The article describes a selection of students big on dreams and low on hopes. The future is bleak for them, and they know it.
I am, of course, not insensitive to the way media crafts its narratives, but of the ten or so 20-somethings they interviewed, two were chefs, one an interior designer, one a DJ, another a film major…
The typical way we understand this is as a fault of the structure of the economy; too many young people, wages cheaper elsewhere, not enough jobs here.
What struck me about the article– and about the website “wearethe99percent”– is the number of liberal arts majors.
I know there aren’t any jobs. The question is whether the youth unemployment isn’t due to a lack of jobs, but to their deliberately choosing a major for which there was no job. In other words, NOT “why are there so few jobs for liberal arts majors?” but “why do so many people go into the liberal arts?”
I learned two things:
1. The number of liberal arts majors has collapsed since from 1970-2004.
In one generation, then, the numbers of those majoring in the humanities dropped from a total of 30 percent to a total of less than 16 percent; during that same generation, business majors climbed from 14 percent to 22 percent.
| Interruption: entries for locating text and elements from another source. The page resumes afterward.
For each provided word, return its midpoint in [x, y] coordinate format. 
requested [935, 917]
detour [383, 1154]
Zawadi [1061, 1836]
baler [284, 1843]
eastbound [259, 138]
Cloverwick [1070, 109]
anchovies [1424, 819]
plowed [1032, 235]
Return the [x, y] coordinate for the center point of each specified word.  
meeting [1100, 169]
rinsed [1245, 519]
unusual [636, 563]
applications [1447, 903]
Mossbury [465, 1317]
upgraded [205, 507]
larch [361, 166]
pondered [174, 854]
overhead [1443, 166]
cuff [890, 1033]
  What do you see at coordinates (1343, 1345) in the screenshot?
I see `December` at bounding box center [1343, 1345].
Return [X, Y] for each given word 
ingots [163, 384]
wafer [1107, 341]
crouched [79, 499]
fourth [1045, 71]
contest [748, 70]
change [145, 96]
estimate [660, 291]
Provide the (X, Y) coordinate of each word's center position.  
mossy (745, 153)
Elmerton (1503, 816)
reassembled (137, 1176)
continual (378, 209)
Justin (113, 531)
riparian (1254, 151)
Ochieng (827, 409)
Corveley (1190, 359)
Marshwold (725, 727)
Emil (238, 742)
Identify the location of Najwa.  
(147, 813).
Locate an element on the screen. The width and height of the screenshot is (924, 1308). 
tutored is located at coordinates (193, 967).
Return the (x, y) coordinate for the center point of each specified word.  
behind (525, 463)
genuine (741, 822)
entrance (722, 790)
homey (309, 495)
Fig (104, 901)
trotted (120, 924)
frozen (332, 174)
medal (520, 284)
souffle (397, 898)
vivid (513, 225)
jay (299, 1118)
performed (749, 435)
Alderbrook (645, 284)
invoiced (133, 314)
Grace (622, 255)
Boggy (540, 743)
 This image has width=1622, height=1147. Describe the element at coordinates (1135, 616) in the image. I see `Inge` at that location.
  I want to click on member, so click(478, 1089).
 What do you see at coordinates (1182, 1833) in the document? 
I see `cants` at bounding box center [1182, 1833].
Nothing surprising there. Which bring me to the the second thing:
2. This astonishing chart:
Summarized by this astonishing chart:
I don’t know if this is a fluke, or wrong, or what. It appears that not only are more people going into the– liberal arts?– instead of fewer of them as one might expect; but a greater proportion of the American students are graduating with liberal arts degrees since the Crash.
It’s easy to criticize, but my intention here is to ask the sociological question: what motivates the decision to go into liberal arts specifically when one knows job prospects are poor? Of course I understand interest in the major; but why choose to go into debt with nothing on the horizon?
Time will tell whether this trend continues; will the proportion rise or fall in 2012, the first post-Crash class?
Possible explanations include:
1. Many liberal arts majors have a legitimate expectation of alternative income: marriage, family inheritance, etc. (viz. Jenna Bush majoring in education.) It would be a remarkable research project to find out what the kids of the 1% are majoring in; or the median income of the parents of the students in each major.
2. Liberal arts majors do not envision entering the job market as liberal arts graduates; from the outset, they plan on going on to more “useful” post-graduate training. (e.g. philosophy now, med school later.)
3. Parental guidance: their parents are teachers/writers/etc, and they believe the poor job prospects won’t really apply to them.
4. Many jobs only require a degree, and the actual major doesn’t matter (e.g. some management jobs, civil service jobs, etc) So they choose an “easy” major.
5. The Ponzi Scheme: government loans mean the school can charge any price, and students will pay any price (they don’t feel it until later) so majors are not, or less, valued for their ROI.
Again, my intention isn’t to criticize, and I don’t even know if these statistics are right (too early to see a trend.)